Jumbo loans: What are they and do you qualify?
Do you need a jumbo loan?
- A jumbo loan exceeds the maximum amount for a loan that can be sold to Fannie and Freddie.
- Jumbo loans typically require stronger credit, larger financial reserves and a larger down payment.
- FHA-guaranteed jumbo loans are available depending on the cost and location of the home.
When shopping for a home, it may seem like every property you see is expensive. There are federal rules for what is considered high cost, however.
If you’re looking to purchase a luxury residence or a home in a particularly pricey, in-demand area, you may have to obtain a jumbo mortgage. And, with home prices rising across the U.S. over the past few years, jumbo loans are growing in populatiry.
A jumbo loan is a mortgage that exceeds the U.S. Federal Housing Finance Agency’s set limit on conforming loan sizes. A conforming loan is a mortgage that meets certain criteria in order to be eligible for sale to the government-sponsored enterprises (GSEs) Fannie Mae and Freddie Mac.
Lenders frequently sell conforming mortgages to the GSEs in the secondary market in order to free up capital to make more loans. If a loan is nonconforming, it cannot be sold to a GSE and often must remain in the lender’s portfolio for the duration of its term.
Jumbo loans are a type of nonconforming loan. As of 2018, mortgages that exceed $453,100 are considered jumbo in many counties in the U.S. The limit, however, can be as high as $679,650 in certain high-cost property markets. Consult the Federal Housing Finance Agency’s full list of conforming loan limits to find your county. Jumbo loans can be used to finance a primary residence, second residence, vacation home or investment property.
Jumbo loans are evaluated in the same manner as conforming loans. Given that the lender must keep the loan on their books, however, there are stricter eligibility requirements.
- Second home appraisal: Oftentimes lenders will call for an additional appraisal on a jumbo loan property.
- Strong credit: A minimum credit score of 680 is required, but many jumbo loan borrowers have a score above 700.
- Low debt-to-income ratio: As the borrower is taking on significant debt with a jumbo loan, lenders want to see a low debt-to-income ratio of 40 percent to 45 percent.
- Large financial reserves: To mitigate the risk of default, most lenders require jumbo borrowers to have sufficient upfront financial reserves — up to 20 percent of the value of the loan.
As a nonconforming loan, jumbo mortgages can differ greatly from each other depending on the lender, so it is important to shop around.
Typically, the following conditions apply:
- Large down payment: Given the larger size of the mortgage, jumbo loans typically require a down payment of 15 percent to 30 percent. While lower down payment options exist, it will increase the interest rate of the loan.

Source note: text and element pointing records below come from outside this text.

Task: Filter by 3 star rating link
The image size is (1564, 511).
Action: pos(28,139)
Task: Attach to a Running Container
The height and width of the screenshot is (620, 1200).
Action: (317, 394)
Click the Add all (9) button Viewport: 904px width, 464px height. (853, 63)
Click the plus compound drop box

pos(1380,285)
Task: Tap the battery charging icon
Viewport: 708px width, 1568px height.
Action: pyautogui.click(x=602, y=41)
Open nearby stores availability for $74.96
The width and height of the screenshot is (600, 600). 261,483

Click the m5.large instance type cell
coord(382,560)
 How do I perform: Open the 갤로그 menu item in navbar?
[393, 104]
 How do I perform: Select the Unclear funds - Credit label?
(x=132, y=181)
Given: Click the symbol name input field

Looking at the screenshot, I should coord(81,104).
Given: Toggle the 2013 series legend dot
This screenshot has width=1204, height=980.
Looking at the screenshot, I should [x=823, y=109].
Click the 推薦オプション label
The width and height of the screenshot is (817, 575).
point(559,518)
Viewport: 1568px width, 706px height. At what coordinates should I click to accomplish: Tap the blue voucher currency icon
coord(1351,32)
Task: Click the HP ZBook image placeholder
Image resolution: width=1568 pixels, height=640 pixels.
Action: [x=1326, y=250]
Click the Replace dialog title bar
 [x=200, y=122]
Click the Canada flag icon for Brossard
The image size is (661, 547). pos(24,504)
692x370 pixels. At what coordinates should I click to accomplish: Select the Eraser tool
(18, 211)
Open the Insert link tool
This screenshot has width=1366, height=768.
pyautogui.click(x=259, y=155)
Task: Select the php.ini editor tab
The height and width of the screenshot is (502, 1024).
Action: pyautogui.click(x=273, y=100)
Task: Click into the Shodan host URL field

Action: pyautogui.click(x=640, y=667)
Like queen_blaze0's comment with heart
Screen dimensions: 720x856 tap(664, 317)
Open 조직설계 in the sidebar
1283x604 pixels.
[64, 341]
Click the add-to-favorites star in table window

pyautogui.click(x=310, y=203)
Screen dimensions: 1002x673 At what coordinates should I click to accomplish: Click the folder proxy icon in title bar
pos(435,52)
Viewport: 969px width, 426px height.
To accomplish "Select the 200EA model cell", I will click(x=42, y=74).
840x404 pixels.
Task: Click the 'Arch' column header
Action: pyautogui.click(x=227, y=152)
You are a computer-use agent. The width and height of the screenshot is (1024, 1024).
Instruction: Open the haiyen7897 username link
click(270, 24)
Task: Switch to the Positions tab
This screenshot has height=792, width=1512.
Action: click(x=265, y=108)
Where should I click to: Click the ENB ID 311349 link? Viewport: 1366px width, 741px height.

- No mortgage insurance: Jumbo loans usually do not require mortgage insurance, because the lender has received a large down payment and vetted your financials and credit score. If you make a down payment of less than 20 percent, mortgage insurance may be required.
- Comparable interest rates: Jumbo loans do not necessarily have higher interest rates than conventional loans. While a low down payment or weaker credit score can result in higher rates, typically jumbo mortgage rates are competitive and can be either fixed or variable.
- Higher fees: The detailed eligibility requirements and increased vetting associated with jumbo loans often results in more paperwork and higher loan-closing fees.
FHA jumbo loans
The U.S. Federal Housing Administration (FHA) guarantees private loans so that lenders can extend more favorable mortgage conditions to homebuyers, typically those with lower incomes.
As of 2018, the FHA’s loan limits can be as high as $679,650 in certain higher-cost areas, meaning loan amounts above that amount, or those above the lesser conforming-loan caps set for lower-cost areas, fall into the category of nonconforming jumbo loans.
FHA jumbo loans have higher costs than normal FHA-backed loans and may have higher FICO credit score requirements. In addition, down payment assistance is not permitted on FHA jumbo mortgages nor is cash back allowed at closing.